■ **Metin Parçası**
============================================================

Doğru soruların önemini, kıymetini bilen bir insan olarak doğru sorulara yönlendiren bir hesap Soundala-Rida. Her paylaşım okuduğumda beni hep bir an durduruyor. Instagram’daki klasik aşağı doğru, hızlı hızlı geçtiğimiz parmak hareketlerim o sorularda bir duruyor.
Dün şöyle bir soru paylaşıldı: “Yaşlılığındaki sen bugün gelse, sence sana ne derdi?”
Gülümsemeye başladım. İçimden bir ses benimkinin söyleyecek iki kelimeden fazlası var dedi. Bayağı bayağı bana bir mektubu olduğunu söyledi. İstedim ki yaşlı, olgun Gamze’nin söyleyecekleri benimle beraber size de konuşsun. Belki sizin yaşlı ve şimdiki hallerinize de dokunur ve bir mektuptan bambaşka bilge mektuplar doğar. Neden olmasın?
Bakalım benimki bana ne diyor? Can kulağıyla dinlemeye hazırım!
“Sevgili her şeyi bildiğini sanan Gamze’ciğim…
Nasılsın? Ben buralarda gayet iyiyim.
Öncelikle en baştan bil ve rahatla diye söylüyorum: Tam da istediğimiz gibi bir hayat yaşadık, yaşıyoruz! Hemen omuzlar gevşesin şimdi, koca, rahat, oh çeken bir nefes alınıp gerinilsin. Mis! Senin şu her şeyden önce zihin doyurma huyun/huyumuz yok mu; heh işte o hep var ve olacak. Biz de böyleyiz. Hiç sorun yok. Bildiğimden böyle bir giriş yapmak istedim.

============================================================

■ **Ham Veri**
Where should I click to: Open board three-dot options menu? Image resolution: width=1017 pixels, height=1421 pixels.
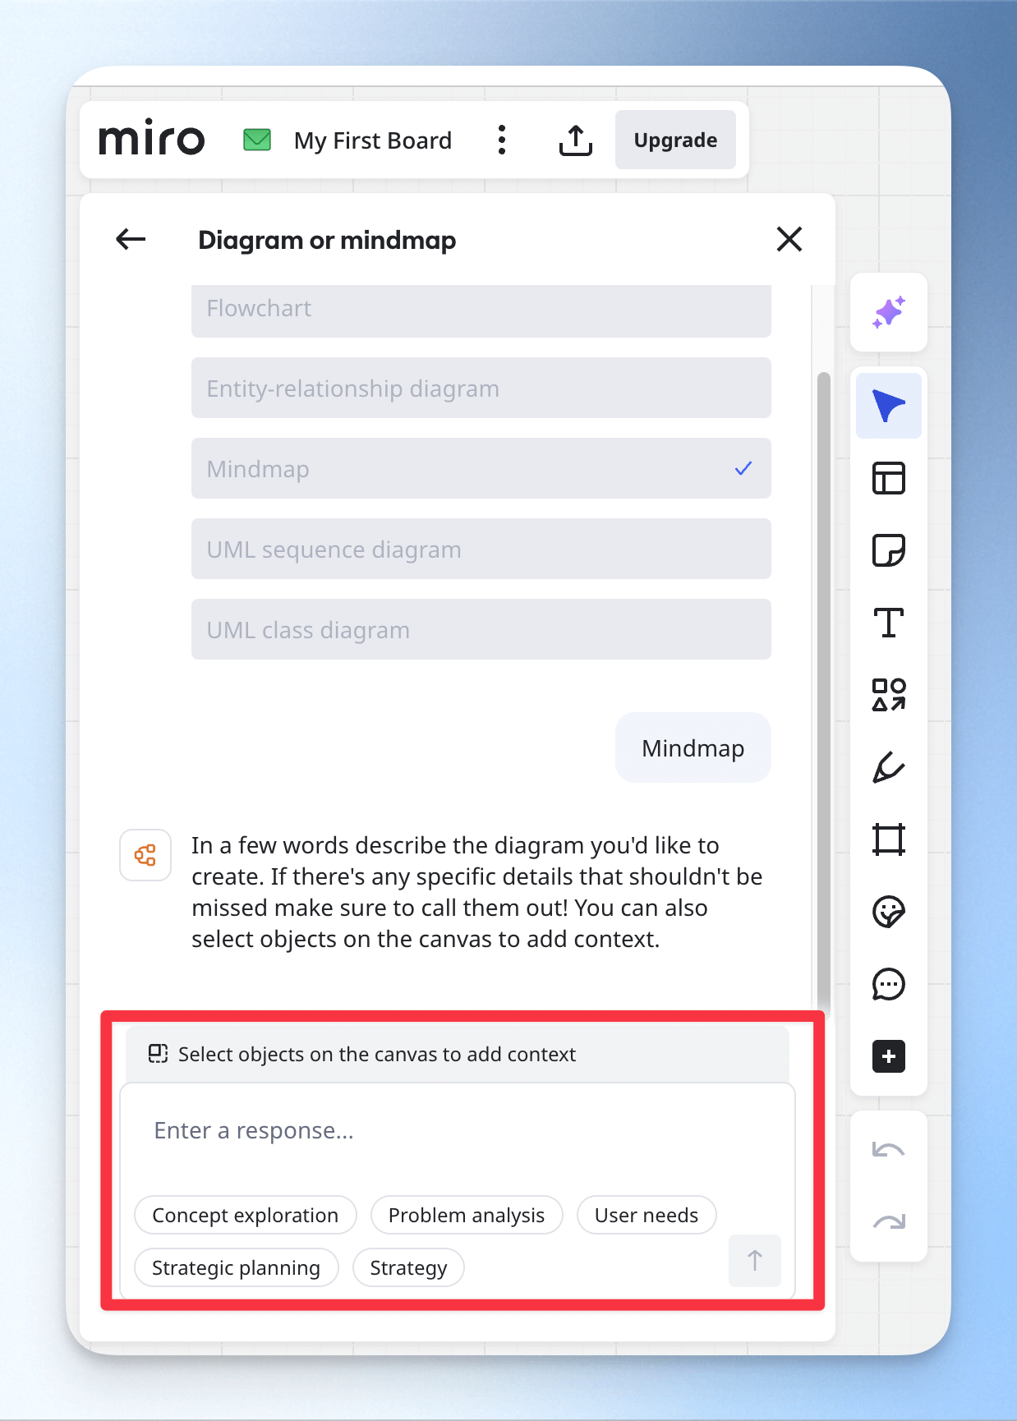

============================================================

■ **Alıştırma**
Lütfen metin parçasının "Doğru soruların önemini, kıymetini" sözcükleriyle açılıp "buralarda gayet iyiyim." sözcükleriyle kapanan kısmını hiçbir değişiklik yapmadan yazın.

■ **Yazılı Yanıt**
Doğru soruların önemini, kıymetini bilen bir insan olarak doğru sorulara yönlendiren bir hesap Soundala-Rida. Her paylaşım okuduğumda beni hep bir an durduruyor. Instagram’daki klasik aşağı doğru, hızlı hızlı geçtiğimiz parmak hareketlerim o sorularda bir duruyor.
Dün şöyle bir soru paylaşıldı: “Yaşlılığındaki sen bugün gelse, sence sana ne derdi?”
Gülümsemeye başladım. İçimden bir ses benimkinin söyleyecek iki kelimeden fazlası var dedi. Bayağı bayağı bana bir mektubu olduğunu söyledi. İstedim ki yaşlı, olgun Gamze’nin söyleyecekleri benimle beraber size de konuşsun. Belki sizin yaşlı ve şimdiki hallerinize de dokunur ve bir mektuptan bambaşka bilge mektuplar doğar. Neden olmasın?
Bakalım benimki bana ne diyor? Can kulağıyla dinlemeye hazırım!
“Sevgili her şeyi bildiğini sanan Gamze’ciğim…
Nasılsın? Ben buralarda gayet iyiyim.